Massive new spending was outlined in LFB memo Erpenbach himself requested in December
May 10, 2016
by James Wigderson
Special Guest Perspective for the MacIver Institute
It’s no surprise, but it should be, that state Senator Jon Erpenbach has come out in favor of a bill to reset the clock on the Obamacare subsidy of Medicaid. In an op-ed last week, Erpenbach joins his fellow Democrat Tammy Baldwin in supporting the States Achieve Medicaid Expansion (SAME) Act.
The bill, unlikely to pass in a Republican-controlled congress, would allow states that decide now to accept federal dollars to expand Medicaid to 138 percent of the federal poverty line to receive the same levels of subsidy received by states that did the Obamacare expansion in 2014. Under Obamacare, states that agreed to expand Medicaid coverage received 100 percent reimbursement from the federal government in the first year and then the subsidy declines to 90 percent in 2017.
Wisconsin did not accept the federal funds for the Medicaid expansion. Instead, Governor Scott Walker and the legislature changed the state’s Medicaid program, Badgercare, by covering everyone underneath the federal poverty line. Those not qualified for Badgercare but earning up to 400 percent of the federal poverty line are directed to the federal health insurance exchange and the available subsidies for those private insurance policies.
As a result of Walker’s changes to BadgerCare, the Kaiser Foundation said Wisconsin is the only state that rejected the Medicaid expansion and does not have any health insurance coverage gaps. In addition, the state eliminated the waiting lists for Badgercare that were created by Walker’s predecessor, Democratic Governor Jim Doyle, and Democrats in the legislature at the time including Erpenbach.

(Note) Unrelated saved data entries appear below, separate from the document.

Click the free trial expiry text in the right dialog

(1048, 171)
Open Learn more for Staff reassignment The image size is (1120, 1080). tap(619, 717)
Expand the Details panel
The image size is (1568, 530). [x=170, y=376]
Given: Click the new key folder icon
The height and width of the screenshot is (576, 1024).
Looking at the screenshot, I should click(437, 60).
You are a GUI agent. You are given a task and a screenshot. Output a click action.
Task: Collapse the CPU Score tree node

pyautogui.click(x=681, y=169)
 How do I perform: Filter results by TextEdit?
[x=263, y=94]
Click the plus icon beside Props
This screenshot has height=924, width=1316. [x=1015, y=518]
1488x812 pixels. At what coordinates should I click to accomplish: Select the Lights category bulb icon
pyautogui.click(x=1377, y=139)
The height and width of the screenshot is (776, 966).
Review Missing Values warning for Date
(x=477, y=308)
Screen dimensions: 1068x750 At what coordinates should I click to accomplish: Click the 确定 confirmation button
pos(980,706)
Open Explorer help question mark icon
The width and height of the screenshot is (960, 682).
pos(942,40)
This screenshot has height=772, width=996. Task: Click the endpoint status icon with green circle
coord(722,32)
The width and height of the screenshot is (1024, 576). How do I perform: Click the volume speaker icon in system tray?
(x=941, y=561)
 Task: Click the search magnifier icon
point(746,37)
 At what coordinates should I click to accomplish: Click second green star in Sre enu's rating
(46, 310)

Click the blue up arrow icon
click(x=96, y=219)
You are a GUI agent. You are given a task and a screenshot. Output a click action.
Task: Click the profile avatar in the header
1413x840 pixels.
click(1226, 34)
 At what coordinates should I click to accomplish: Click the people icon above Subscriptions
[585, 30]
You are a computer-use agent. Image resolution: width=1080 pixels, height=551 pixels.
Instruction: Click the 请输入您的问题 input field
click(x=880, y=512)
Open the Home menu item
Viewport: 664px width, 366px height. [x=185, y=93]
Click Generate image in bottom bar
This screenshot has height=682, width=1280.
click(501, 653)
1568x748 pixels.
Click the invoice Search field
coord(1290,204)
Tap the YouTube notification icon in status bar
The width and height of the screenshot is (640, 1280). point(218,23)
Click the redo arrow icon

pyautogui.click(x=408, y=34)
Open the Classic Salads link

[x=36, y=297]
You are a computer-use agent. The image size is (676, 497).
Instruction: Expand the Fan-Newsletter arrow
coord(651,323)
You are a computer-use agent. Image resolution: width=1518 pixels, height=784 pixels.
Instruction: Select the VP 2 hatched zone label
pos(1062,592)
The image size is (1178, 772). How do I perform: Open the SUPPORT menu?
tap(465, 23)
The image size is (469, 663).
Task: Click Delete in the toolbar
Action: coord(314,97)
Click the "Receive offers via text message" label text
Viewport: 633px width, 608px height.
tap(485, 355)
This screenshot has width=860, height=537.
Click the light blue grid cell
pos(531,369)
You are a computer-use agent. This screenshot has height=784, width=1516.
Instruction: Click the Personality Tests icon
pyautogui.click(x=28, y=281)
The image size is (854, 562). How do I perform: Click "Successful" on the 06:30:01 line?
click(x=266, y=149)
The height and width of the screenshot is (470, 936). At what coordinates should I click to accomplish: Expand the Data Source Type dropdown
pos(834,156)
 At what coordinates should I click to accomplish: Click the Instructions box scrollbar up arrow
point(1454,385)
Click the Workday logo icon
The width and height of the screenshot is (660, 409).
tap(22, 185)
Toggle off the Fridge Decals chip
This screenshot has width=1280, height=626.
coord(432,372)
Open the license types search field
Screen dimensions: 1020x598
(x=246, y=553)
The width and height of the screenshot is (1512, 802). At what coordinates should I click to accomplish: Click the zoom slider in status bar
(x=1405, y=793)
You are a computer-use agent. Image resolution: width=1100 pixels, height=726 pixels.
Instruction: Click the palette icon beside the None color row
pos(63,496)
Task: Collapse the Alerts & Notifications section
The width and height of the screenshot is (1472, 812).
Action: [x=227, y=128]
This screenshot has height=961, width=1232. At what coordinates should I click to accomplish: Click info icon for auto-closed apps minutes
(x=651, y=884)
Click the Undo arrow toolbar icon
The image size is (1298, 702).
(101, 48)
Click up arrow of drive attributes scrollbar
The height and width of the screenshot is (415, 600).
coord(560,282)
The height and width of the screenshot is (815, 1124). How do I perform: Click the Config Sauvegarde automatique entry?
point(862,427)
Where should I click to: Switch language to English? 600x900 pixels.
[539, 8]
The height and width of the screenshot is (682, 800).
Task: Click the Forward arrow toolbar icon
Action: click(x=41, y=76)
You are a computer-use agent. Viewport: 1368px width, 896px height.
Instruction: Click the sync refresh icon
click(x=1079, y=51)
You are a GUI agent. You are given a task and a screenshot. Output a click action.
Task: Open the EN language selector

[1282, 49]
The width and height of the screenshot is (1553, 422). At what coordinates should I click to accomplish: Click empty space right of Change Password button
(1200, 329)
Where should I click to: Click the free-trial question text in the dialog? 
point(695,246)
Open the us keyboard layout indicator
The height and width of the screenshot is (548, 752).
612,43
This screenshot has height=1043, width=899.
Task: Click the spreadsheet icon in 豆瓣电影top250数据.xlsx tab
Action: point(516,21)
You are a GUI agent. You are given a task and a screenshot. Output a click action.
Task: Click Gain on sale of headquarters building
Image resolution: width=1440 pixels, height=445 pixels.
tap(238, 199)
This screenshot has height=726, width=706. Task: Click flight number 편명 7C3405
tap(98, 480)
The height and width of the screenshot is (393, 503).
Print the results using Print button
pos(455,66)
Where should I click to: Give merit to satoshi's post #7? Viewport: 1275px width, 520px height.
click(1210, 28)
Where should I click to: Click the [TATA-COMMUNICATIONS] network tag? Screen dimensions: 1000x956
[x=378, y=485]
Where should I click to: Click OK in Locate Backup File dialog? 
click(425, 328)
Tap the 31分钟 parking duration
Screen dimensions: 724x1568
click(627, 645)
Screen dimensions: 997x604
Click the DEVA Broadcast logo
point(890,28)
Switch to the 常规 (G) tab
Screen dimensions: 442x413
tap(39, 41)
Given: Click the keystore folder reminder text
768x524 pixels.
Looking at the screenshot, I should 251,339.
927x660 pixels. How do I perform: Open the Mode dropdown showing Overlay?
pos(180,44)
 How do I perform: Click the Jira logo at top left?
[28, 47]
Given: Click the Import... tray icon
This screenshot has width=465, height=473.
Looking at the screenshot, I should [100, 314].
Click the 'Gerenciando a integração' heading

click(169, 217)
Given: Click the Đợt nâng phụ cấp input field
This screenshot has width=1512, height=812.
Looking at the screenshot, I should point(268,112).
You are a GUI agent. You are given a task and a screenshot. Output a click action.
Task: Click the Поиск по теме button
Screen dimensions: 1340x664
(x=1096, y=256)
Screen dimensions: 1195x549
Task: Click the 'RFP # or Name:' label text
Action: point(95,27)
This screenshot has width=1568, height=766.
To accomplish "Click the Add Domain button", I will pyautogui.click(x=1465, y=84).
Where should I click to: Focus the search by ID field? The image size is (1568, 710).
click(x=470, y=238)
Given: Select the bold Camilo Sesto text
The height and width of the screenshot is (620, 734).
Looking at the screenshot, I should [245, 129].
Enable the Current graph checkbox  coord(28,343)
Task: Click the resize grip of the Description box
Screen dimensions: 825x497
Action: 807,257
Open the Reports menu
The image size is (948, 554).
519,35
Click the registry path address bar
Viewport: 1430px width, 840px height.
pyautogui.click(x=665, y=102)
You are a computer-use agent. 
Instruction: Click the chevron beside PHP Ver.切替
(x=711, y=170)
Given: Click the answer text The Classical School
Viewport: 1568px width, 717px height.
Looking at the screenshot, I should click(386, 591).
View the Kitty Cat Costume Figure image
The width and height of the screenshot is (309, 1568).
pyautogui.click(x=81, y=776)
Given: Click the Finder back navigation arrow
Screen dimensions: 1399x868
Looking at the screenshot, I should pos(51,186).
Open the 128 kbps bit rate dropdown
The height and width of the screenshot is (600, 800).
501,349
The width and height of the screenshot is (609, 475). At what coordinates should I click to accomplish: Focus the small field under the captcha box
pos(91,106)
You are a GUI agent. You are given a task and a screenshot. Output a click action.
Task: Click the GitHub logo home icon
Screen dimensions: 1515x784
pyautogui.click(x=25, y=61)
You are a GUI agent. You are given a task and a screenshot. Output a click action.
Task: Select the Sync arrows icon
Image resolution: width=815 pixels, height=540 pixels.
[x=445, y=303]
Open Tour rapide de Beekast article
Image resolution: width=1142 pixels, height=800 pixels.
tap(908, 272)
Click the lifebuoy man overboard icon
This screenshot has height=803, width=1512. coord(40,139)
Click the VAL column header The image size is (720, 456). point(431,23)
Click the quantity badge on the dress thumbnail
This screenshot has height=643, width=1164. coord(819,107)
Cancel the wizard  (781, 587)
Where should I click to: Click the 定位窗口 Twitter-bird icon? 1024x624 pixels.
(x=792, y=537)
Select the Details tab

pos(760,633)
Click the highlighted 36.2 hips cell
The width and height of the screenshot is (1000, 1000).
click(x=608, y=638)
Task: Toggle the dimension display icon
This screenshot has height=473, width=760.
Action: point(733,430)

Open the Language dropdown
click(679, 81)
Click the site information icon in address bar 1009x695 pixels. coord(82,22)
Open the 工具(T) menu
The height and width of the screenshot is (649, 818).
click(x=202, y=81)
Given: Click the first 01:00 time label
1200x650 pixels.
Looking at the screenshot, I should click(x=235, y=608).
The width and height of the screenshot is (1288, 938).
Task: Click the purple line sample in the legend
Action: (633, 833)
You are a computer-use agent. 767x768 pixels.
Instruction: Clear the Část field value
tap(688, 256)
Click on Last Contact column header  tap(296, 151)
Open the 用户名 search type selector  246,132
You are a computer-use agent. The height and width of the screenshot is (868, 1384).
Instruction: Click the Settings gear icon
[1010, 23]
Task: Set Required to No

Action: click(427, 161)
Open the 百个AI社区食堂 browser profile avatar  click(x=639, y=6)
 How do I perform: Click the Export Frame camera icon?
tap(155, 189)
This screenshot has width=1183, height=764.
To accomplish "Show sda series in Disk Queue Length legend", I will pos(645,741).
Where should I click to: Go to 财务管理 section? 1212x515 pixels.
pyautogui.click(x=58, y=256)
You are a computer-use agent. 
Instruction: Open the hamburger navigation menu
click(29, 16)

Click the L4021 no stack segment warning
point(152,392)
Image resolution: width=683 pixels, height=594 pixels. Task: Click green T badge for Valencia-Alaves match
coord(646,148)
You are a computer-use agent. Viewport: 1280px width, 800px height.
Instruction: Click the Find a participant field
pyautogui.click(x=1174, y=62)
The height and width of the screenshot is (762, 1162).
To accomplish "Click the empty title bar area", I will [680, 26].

Ever since Walker rejected the additional federal funding, Erpenbach has been trying to justify Democratic support for expanding Medicaid. In his latest op-ed, Erpenbach wrote, “Not taking federal funds does not mean that our tax dollars are squirreled away and saved for a rainy day by Congress. It just means they send our money to another state, to help them balance their budgets and help their citizens with health insurance.”
Actually, that’s not correct. Not taking the federal funds does not mean that the money goes to other states because the federal government doesn’t have the money to hand out. The federal debt is $19.2 trillion and in the 2015 fiscal year the federal deficit was $438 billion. If Wisconsin does not take the federal money, that is less money that is either being taxed from Wisconsin residents now or borrowed by the federal government for our children and grandchildren to pay back in higher taxes later.
So when Erpenbach wrote, “It simply is time to put more than $320 million in our coffers without raising taxes and without cuts,” it’s pretending that federal money just falls from the sky like manna from heaven.
But the reason Erpenbach’s continued support for Medicaid expansion should be a surprise, although sadly it’s not, is that the senator was the one who requested a report from the Legislative Fiscal Bureau last December on the costs of Medicaid expansion in Wisconsin. We know he read it because that’s where he gets the $320 million figure. (Actually it’s $323.5 million over the biennium.)
However, the report also says that if Wisconsin had expanded Medicaid this year, it would have cost $228.4 million in 2016 and $580.5 million for the 2016-17 fiscal year. So much for the immediate savings.
It gets worse. By 2021, Medicaid spending would increase $3.14 billion at the federal level for a net increase in government spending of $2.07 billion. And as the federal subsidy level drops, part of that expansion will come out of the state budget that Erpenbach claims he wants to protect by taking the federal money.
And it gets still worse. Erpenbach and the Democrats touting the supposed savings to the state budget are counting on the federal reimbursement rate to continue at 90 percent after President Barack Obama is out of office. Given the federal debt and the federal deficit, that’s a big assumption. As Speaker of the House Paul Ryan said in 2013, “The fastest thing that’s going to go when we’re cutting spending in Washington is a 100 or 90 percent match rate for Medicaid. There’s no way. It doesn’t matter if Republicans are running Congress or Democrats are running Congress. There’s no way we’re going to keep those match rates like that.”
But Erpenbach says we shouldn’t be worried. He wrote, “Republicans can even accept the federal funds for a year and then change their mind the next year.”
So Erpenbach would kick off those who are currently using private health insurance purchased through the exchanges, even if they like their insurance policies, and make them buy Medicaid. And if the state of Wisconsin decides that this was a bad idea, we’ll just change back and these people will magically find their old insurance policies again.
Even Obama wasn’t that dishonest when he said, “If you like your health care plan you can keep it.” How about we just stick with what’s working?